### Work to complete
Copy out all of the items below, swapping every "Instruction" for "Goal" and leaving everything else unchanged.

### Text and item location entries
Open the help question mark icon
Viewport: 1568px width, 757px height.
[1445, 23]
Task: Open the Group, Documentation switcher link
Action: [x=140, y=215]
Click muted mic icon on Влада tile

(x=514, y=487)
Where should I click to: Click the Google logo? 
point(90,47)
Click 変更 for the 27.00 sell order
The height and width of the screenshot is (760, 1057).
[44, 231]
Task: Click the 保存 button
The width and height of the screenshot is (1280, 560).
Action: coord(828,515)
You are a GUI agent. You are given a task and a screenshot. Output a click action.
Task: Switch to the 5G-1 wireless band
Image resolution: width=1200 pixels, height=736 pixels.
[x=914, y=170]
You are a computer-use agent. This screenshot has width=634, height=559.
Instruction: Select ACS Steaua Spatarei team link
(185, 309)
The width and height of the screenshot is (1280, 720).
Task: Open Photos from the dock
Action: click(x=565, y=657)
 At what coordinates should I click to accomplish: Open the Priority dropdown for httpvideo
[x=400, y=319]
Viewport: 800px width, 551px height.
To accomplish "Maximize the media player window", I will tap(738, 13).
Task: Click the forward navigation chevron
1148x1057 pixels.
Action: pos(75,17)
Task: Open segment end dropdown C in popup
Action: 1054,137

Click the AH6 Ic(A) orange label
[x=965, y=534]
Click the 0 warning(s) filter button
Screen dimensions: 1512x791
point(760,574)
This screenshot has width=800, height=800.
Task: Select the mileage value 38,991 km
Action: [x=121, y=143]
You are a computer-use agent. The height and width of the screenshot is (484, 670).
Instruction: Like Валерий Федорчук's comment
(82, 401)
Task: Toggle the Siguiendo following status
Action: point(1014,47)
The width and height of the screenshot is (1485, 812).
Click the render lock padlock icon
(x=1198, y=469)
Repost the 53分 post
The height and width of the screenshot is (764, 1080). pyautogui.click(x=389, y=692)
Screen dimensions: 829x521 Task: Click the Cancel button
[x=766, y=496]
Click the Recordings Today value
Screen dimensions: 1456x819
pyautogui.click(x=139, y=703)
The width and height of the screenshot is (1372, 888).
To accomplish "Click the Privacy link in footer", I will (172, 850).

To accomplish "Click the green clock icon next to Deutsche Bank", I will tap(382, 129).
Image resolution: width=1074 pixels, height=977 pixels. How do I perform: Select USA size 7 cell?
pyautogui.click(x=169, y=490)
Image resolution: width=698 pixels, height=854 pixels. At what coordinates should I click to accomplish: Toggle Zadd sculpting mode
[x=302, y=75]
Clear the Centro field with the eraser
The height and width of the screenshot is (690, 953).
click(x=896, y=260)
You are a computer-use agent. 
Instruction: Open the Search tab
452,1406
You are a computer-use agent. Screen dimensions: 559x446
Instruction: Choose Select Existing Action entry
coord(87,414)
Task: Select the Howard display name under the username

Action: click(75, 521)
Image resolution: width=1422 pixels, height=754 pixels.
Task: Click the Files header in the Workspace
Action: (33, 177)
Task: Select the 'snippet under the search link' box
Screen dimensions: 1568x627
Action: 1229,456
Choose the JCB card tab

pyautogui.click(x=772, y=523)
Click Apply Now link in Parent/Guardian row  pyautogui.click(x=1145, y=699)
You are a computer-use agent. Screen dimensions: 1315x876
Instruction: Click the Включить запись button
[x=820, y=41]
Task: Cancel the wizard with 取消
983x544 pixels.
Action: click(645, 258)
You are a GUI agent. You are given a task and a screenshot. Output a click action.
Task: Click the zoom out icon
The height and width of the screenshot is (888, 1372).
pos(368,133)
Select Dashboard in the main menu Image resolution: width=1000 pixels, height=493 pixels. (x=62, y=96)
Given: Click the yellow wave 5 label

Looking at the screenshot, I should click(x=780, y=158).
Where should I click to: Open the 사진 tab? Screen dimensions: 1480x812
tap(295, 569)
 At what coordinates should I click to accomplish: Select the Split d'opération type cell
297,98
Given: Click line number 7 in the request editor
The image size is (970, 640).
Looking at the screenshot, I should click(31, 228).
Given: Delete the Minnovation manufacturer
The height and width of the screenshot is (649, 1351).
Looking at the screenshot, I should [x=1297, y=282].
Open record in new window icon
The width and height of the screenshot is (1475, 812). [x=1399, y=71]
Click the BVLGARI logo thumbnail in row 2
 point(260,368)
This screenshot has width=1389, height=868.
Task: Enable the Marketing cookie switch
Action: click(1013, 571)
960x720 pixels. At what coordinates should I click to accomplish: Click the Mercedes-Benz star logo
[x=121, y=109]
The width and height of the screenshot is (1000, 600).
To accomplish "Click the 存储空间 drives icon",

### Written reply
Open the help question mark icon
Viewport: 1568px width, 757px height.
[1445, 23]
Task: Open the Group, Documentation switcher link
Action: [x=140, y=215]
Click muted mic icon on Влада tile

(x=514, y=487)
Where should I click to: Click the Google logo? 
point(90,47)
Click 変更 for the 27.00 sell order
The height and width of the screenshot is (760, 1057).
[44, 231]
Task: Click the 保存 button
The width and height of the screenshot is (1280, 560).
Action: coord(828,515)
You are a GUI agent. You are given a task and a screenshot. Output a click action.
Task: Switch to the 5G-1 wireless band
Image resolution: width=1200 pixels, height=736 pixels.
[x=914, y=170]
You are a computer-use agent. This screenshot has width=634, height=559.
Goal: Select ACS Steaua Spatarei team link
(185, 309)
The width and height of the screenshot is (1280, 720).
Task: Open Photos from the dock
Action: click(x=565, y=657)
 At what coordinates should I click to accomplish: Open the Priority dropdown for httpvideo
[x=400, y=319]
Viewport: 800px width, 551px height.
To accomplish "Maximize the media player window", I will tap(738, 13).
Task: Click the forward navigation chevron
1148x1057 pixels.
Action: pos(75,17)
Task: Open segment end dropdown C in popup
Action: 1054,137

Click the AH6 Ic(A) orange label
[x=965, y=534]
Click the 0 warning(s) filter button
Screen dimensions: 1512x791
point(760,574)
This screenshot has width=800, height=800.
Task: Select the mileage value 38,991 km
Action: [x=121, y=143]
You are a computer-use agent. The height and width of the screenshot is (484, 670).
Goal: Like Валерий Федорчук's comment
(82, 401)
Task: Toggle the Siguiendo following status
Action: point(1014,47)
The width and height of the screenshot is (1485, 812).
Click the render lock padlock icon
(x=1198, y=469)
Repost the 53分 post
The height and width of the screenshot is (764, 1080). pyautogui.click(x=389, y=692)
Screen dimensions: 829x521 Task: Click the Cancel button
[x=766, y=496]
Click the Recordings Today value
Screen dimensions: 1456x819
pyautogui.click(x=139, y=703)
The width and height of the screenshot is (1372, 888).
To accomplish "Click the Privacy link in footer", I will (172, 850).

To accomplish "Click the green clock icon next to Deutsche Bank", I will tap(382, 129).
Image resolution: width=1074 pixels, height=977 pixels. How do I perform: Select USA size 7 cell?
pyautogui.click(x=169, y=490)
Image resolution: width=698 pixels, height=854 pixels. At what coordinates should I click to accomplish: Toggle Zadd sculpting mode
[x=302, y=75]
Clear the Centro field with the eraser
The height and width of the screenshot is (690, 953).
click(x=896, y=260)
You are a computer-use agent. 
Goal: Open the Search tab
452,1406
You are a computer-use agent. Screen dimensions: 559x446
Goal: Choose Select Existing Action entry
coord(87,414)
Task: Select the Howard display name under the username

Action: click(75, 521)
Image resolution: width=1422 pixels, height=754 pixels.
Task: Click the Files header in the Workspace
Action: (33, 177)
Task: Select the 'snippet under the search link' box
Screen dimensions: 1568x627
Action: 1229,456
Choose the JCB card tab

pyautogui.click(x=772, y=523)
Click Apply Now link in Parent/Guardian row  pyautogui.click(x=1145, y=699)
You are a computer-use agent. Screen dimensions: 1315x876
Goal: Click the Включить запись button
[x=820, y=41]
Task: Cancel the wizard with 取消
983x544 pixels.
Action: click(645, 258)
You are a GUI agent. You are given a task and a screenshot. Output a click action.
Task: Click the zoom out icon
The height and width of the screenshot is (888, 1372).
pos(368,133)
Select Dashboard in the main menu Image resolution: width=1000 pixels, height=493 pixels. (x=62, y=96)
Given: Click the yellow wave 5 label

Looking at the screenshot, I should click(x=780, y=158).
Where should I click to: Open the 사진 tab? Screen dimensions: 1480x812
tap(295, 569)
 At what coordinates should I click to accomplish: Select the Split d'opération type cell
297,98
Given: Click line number 7 in the request editor
The image size is (970, 640).
Looking at the screenshot, I should click(31, 228).
Given: Delete the Minnovation manufacturer
The height and width of the screenshot is (649, 1351).
Looking at the screenshot, I should [x=1297, y=282].
Open record in new window icon
The width and height of the screenshot is (1475, 812). [x=1399, y=71]
Click the BVLGARI logo thumbnail in row 2
 point(260,368)
This screenshot has width=1389, height=868.
Task: Enable the Marketing cookie switch
Action: click(1013, 571)
960x720 pixels. At what coordinates should I click to accomplish: Click the Mercedes-Benz star logo
[x=121, y=109]
The width and height of the screenshot is (1000, 600).
To accomplish "Click the 存储空间 drives icon",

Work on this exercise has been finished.